Exercise goal »
Continue the report on the rebel capture of the Zawiyah oil refinery, picking up after its final sentence.

Selected excerpt »
—————

That end was brought a violent step closer yesterday, with British warplanes playing a part, when the rebels captured the oil refinery of Zawiyah, the last one working under the control of Muammar Gaddafi's administration and the only source of petrol from within the country to Tripoli.

The evidence of a fierce five-hour battle lay in the remains of the regime's gun-mount flatbed trucks, now the battle wagon for both sides in the conflict, incinerated by Nato air strikes. Some of the defenders at the installation were captured, a few were killed, and the rest, said to be a handful of Touareg mercenaries, put out to sea on a boat that was then sunk by RAF Typhoon and Tornado aircraft.

The Ministry of Defence in London said: "Since it was clear from their actions that these troops continued to pose a threat to the local population, the RAF patrol engaged the ship. Although a challenging target, small and under way at sea, a direct hit was scored with a laser-guided Paveway bomb which sank the vessel. This is a tribute to the professionalism of the aircrew in tracking a moving target with the laser designator, and the accuracy of the weapon system."

Standing beside a benzine tank at the refinery, Yusef Hamid, an engineer who had worked at the facility for 14 years, said: "We are turning off the pipeline to Tripoli. Even last week many people thought that Gaddafi will survive, but now I think people realise he is finished. But there is more fighting to be done."

The fighting has come at a terrible cost to civilians. Eighty-five people have been killed and about 220 injured by regime forces in the past four days, according to doctors in Zawiyah, since the opposition launched its assault to take the town and cut off Colonel Gaddafi's supply lines from the outside world by taking this strategic point just 30 miles from Tripoli.

Some of them, at least, must have been rebel fighters killed in action. But among the latest to die was a woman aged 73, a man of 80, and a 12-year-old boy. "All of them were in homes that were hit by bombs. They had no chance," said Dr Idris Jawad Mohammed. "Are the Gaddafi men aiming before they fire? Well they are aiming at Zawiyah, that's all."

Dr Mohammed and some of his colleagues had just narrowly escaped becoming casualties themselves. The hospital, they say, has been deliberately targeted by the regime. "A few days ago the state TV in Tripoli broadcast that this place was being used by the rebels. I was very worried. It was an incitement to the soldiers. They have named other places in the past and this has been followed by attacks. I asked my colleagues to be careful."

—————

Source data »

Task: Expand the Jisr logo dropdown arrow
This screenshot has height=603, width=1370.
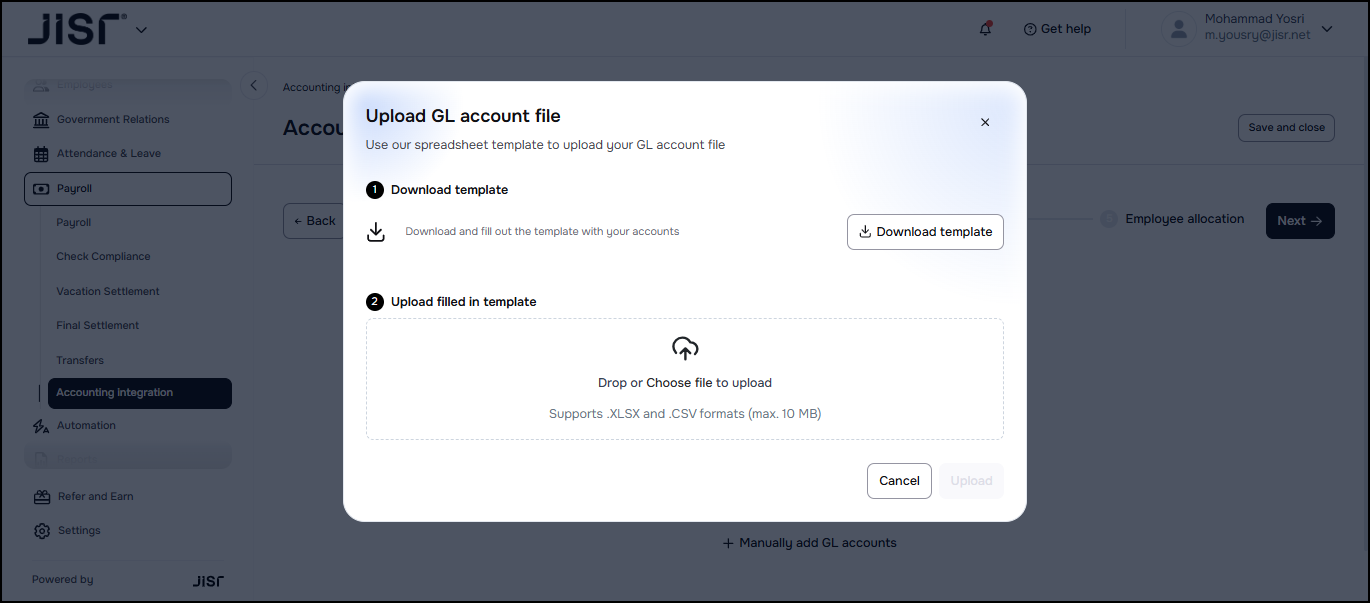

—————

Task output »
Just before midnight on Wednesday two missiles landed 50 yards behind the hospital, followed by two more, even closer, which exploded between the building and a mosque next door. "We were very tired after a long day and sitting in the garden. I dived to the ground after the first rockets and then we ran to the wall and used that ladder to climb over. Then we ran like hell," the doctor explained.

Dr Mohammed had worked in the Central Clinic in Zawiyah during the early days of the February revolution, when the town was subdued by regime troops amid slaughter and the hospital, desperately short of medicine and with electricity cut, had to cope with dozens of wounded.

About a hundred people are inside the hospital now, half of them patients, trapped by the fighting going on outside. "Gaddafi has snipers on the roof and people trying to get out are being shot" Dr Mohammed said. "If people try to get out, then they are shot."

It was difficult to establish whether snipers had indeed been shooting from the hospital. What was clear, however, was that Zawiyah was far from under total rebel control, with missiles and mortar rounds crashing into the centre and south-western parts of the town.

The head of the opposition administration, the Transitional National Council in Benghazi, insisted yesterday that by Eid al-Fitr, the celebration at the end of Ramadan, the rebels would be in Tripoli.

But he also acknowledged that taking the capital would be a savage business. "The noose is tightening around Gaddafi," said Mustafa Abdel Jalil. But there may be a "veritable bloodbath. Gaddafi will not go quietly, he will go amid a catastrophe".